How do you make a working font from some type on a road? Our collaboration with Glasgow roadliners was an amazing experience but as ever there is more to it than meets the eye. We thought we’d share a bit of insight into the process of crafting a typeface—and a few of the bumps and turns along the way.
As a studio, we’d long been obsessed with the quirky typographic characters populating the UK’s roads. It was an obvious direction to head in for a re-brand. To begin research, we took some shots.
Lots of shots.
We also began to explore what gives the UK road type its unified and distinctive look. UK roadliners are essentially executing a brand system—the amazing UK roads guidelines created by design champions Margaret Calvert & Jack Kinneir.
Margaret Calvert (Courtesy The Independent)
Margaret Calvert’s typographic work
We’re big fans of Margaret. The supporting typeface we chose—what you’re reading in this post—is also her work and is called New Rail.
But back to the main road. Just like any good typeface, there are some basic rules at work here. The height and width of characters depend on things like speed limit for the road—and has got to be done to the spec in the guidelines. 1.5m high for 30mph, 2m for 40mph, etc. Over the years, professional roadliners have these rules so engrained into their workflow they can mark out the measurements freehand.
The stroke width is mostly set by the paint tool they use .
And then—this is where the magic happens—the letters are each drawn by hand. Every one ends up with a life of its own, all quirks and character.
At this point we could have taken a bit of a shortcut. We could have just used the photographs we’d gathered and patched together a typeface, but we believe the story behind a design injects life into the work on a higher level than we might immediately perceive. At the very least, we wanted it to be hand drawn. One option was to do an interpretation rather than an exact replica; inspired by the original but very much its own thing—think Andy Warhol.
We set out to do this as part of Graphic Design Festival Scotland, where we had the opportunity to join a Colophon type workshop. The approach we took at first was to re-create the tool that roadliners use on the roads and hand draw it ourselves.
The resulting typeface does have a lovely character to it, but lacks a lot of the detail and charm that the texture of real roadline type brings.
We decided the only way to do it was to do it right, and get the roadliners to draw the whole alphabet somewhere. Great idea—although organising it was another matter. After a whole lot of watching paint dry and banging our heads on the proverbial tarmac, we worked things out with a company called Markon. They have a site up at Glenboig where roadliners train, and there they cut us loose with a crew for a day.
Tam and his roadlining partner John, who are usually kicking it around Glasgow, drew us a full alphabet along with numerals and punctuation—they even let us have a go.
As we might have mentioned once or twice, we documented the process with help from filmmakers Pretend Lovers and were able to catch drone footage thanks to Wav Lab. Much more of that here and there.
Once we had photos of all the letters, numerals and punctuation, it was screen time. We imported all the shots, corrected for lens adjustment and scrubbed all the extra details we didn’t want.
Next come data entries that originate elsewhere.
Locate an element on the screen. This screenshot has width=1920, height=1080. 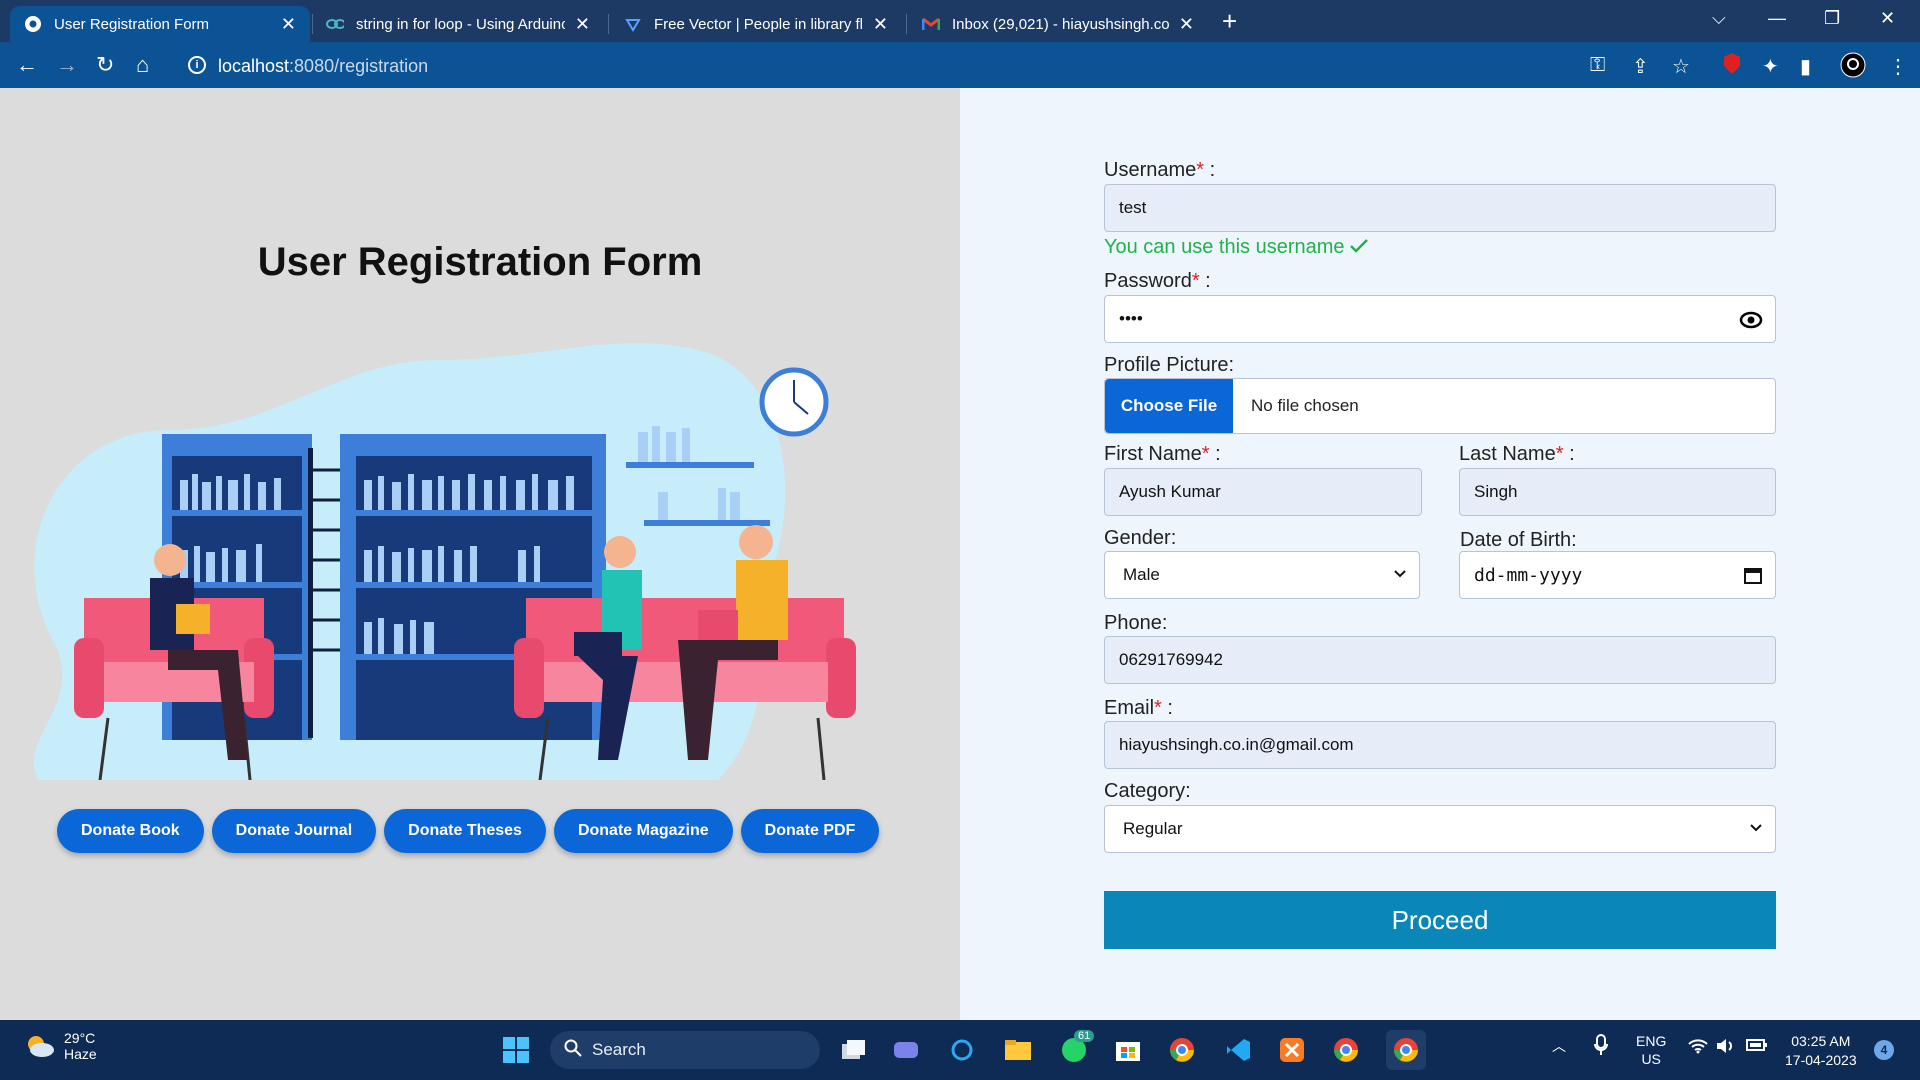
key-icon: ⚿ is located at coordinates (1598, 66).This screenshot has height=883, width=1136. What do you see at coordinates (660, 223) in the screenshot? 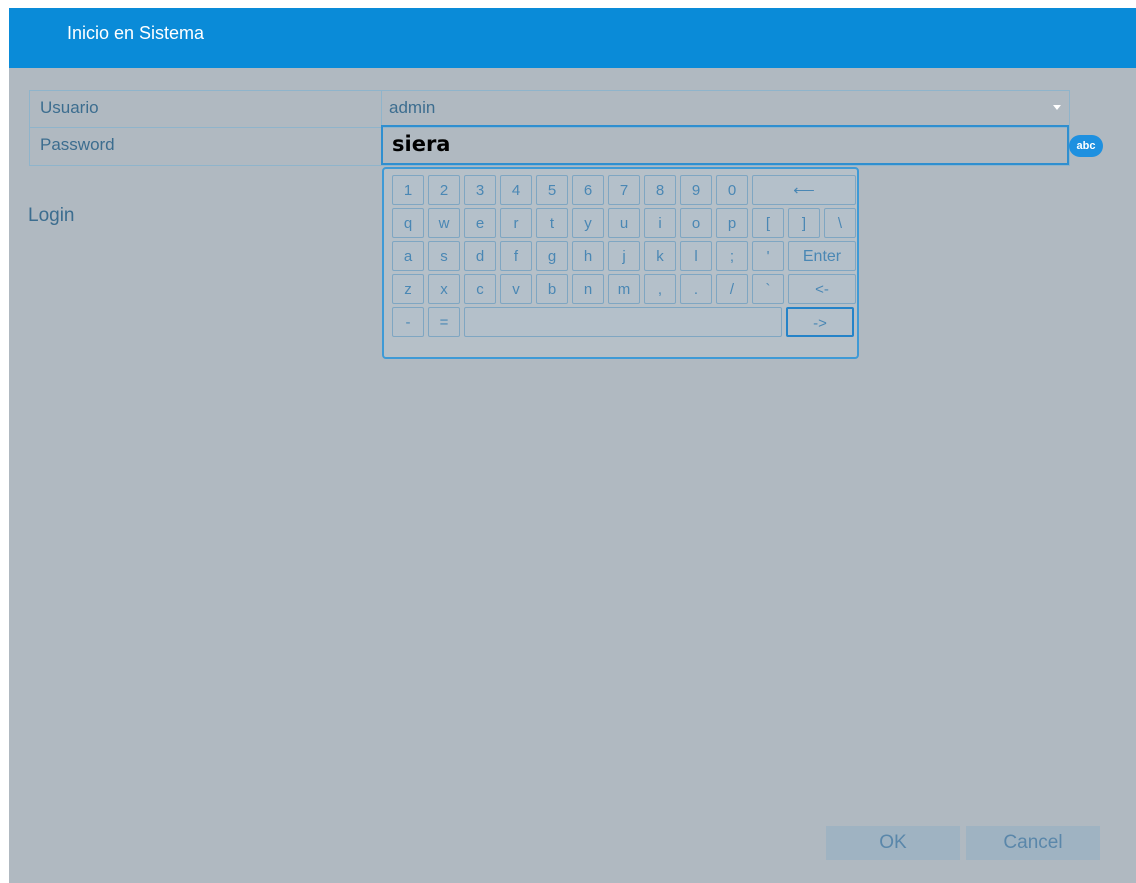
I see `key-i: i` at bounding box center [660, 223]. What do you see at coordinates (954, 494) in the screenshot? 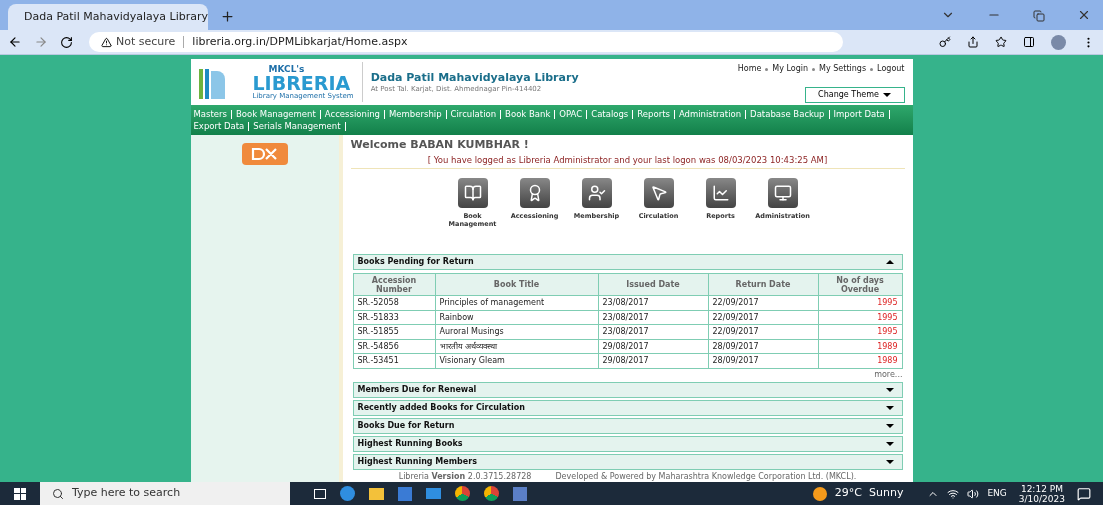
I see `network-icon` at bounding box center [954, 494].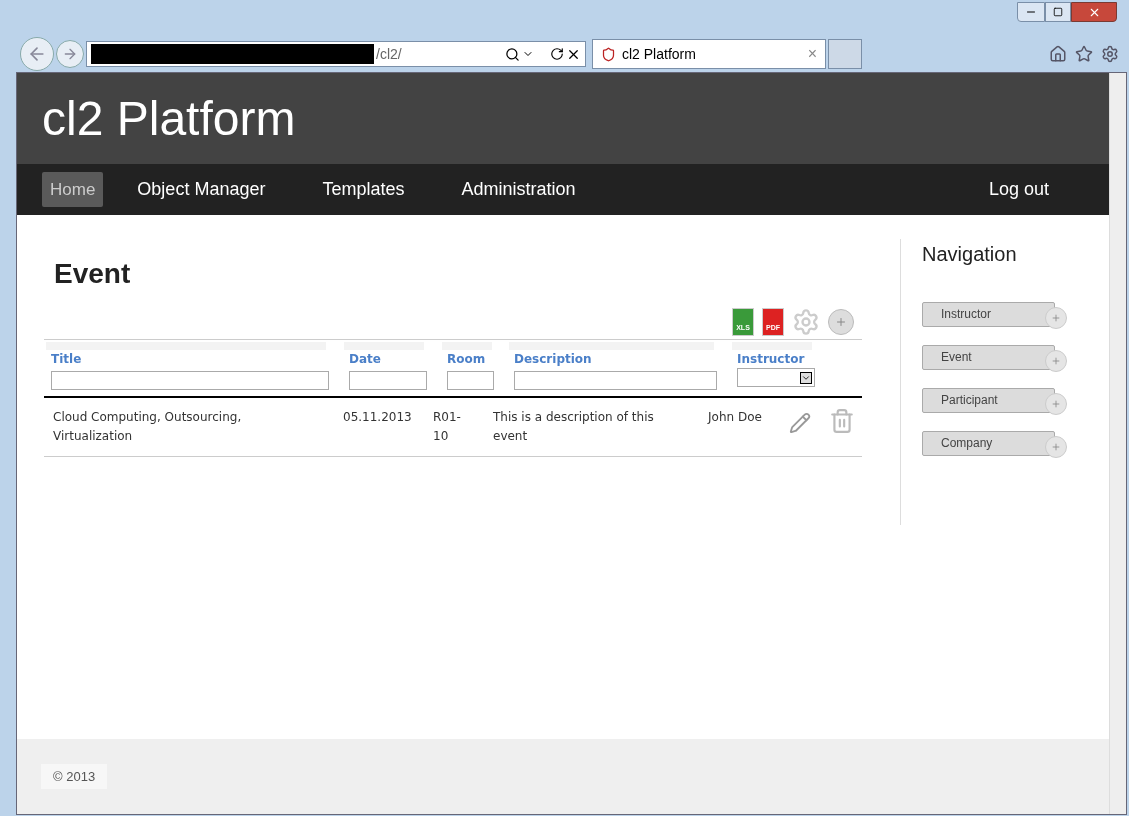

We started to digitise the font to vector, however, we liked the detail—like the lovely radial lines on this ‘8’. Unique characteristics such as this would have impossible to replicate any other way.
Design with this kind of texture often gets labelled with the derisory ‘grunge’ label. Many a swiss-font-packing-rational-modernist would drop their pantone coffee mug at the slightest possibility of ‘adding texture’ to a font.
We’ve found that it’s actually very difficult to design a good ‘grunge’ font. The software just doesn’t cope that well.
For example, here’s an ‘A’ drawn for us by Tam. Digitised to vector, it has literally tens of thousands of points. Eventually it was really just a case of balance, and a lot of trial and error. Overly simplifying it would betray the nature of the type, but too much detail would mean a slower-loading and less functional font.
Some people stop at having a vector version of a typeface, which is okay for very limited headline use. However, we wanted a fully functioning font for print and web. To make it happen, we turned to software called Glyphs. If anyone is thinking of making a typeface, we’d highly recommend it. You can setup each character in illustrator and then paste it into the right position. More here on how to do that.
Thankfully with our font just being an upper-case only headline font, we only had a few characters to set the spacing and kerning on.
As with the rest of the project, there were no shortcuts here. We tried to match it as closely as we could to the spacing on the roads, albeit designed for different sizes. Each letter still had to be carefully looked at in relation to every other letter.
Another final thing we did to try and keep some of the kind of character you get on the roads is to have alternate characters. So the font is programmed to rotate characters in sequence as you type.
In the end, here’s three things we hope you take away about designing a typeface:
- Go for it.
If you’ve got half a typeface designed in illustrator, try glyphs and get stuck in.
Something we do a lot at O Street. People are good. And the people we worked with on this are amazing.
- No shortcuts.
We might have spent half the time we actually did on this project. Or been half as ambitious. But it would probably only be half as good.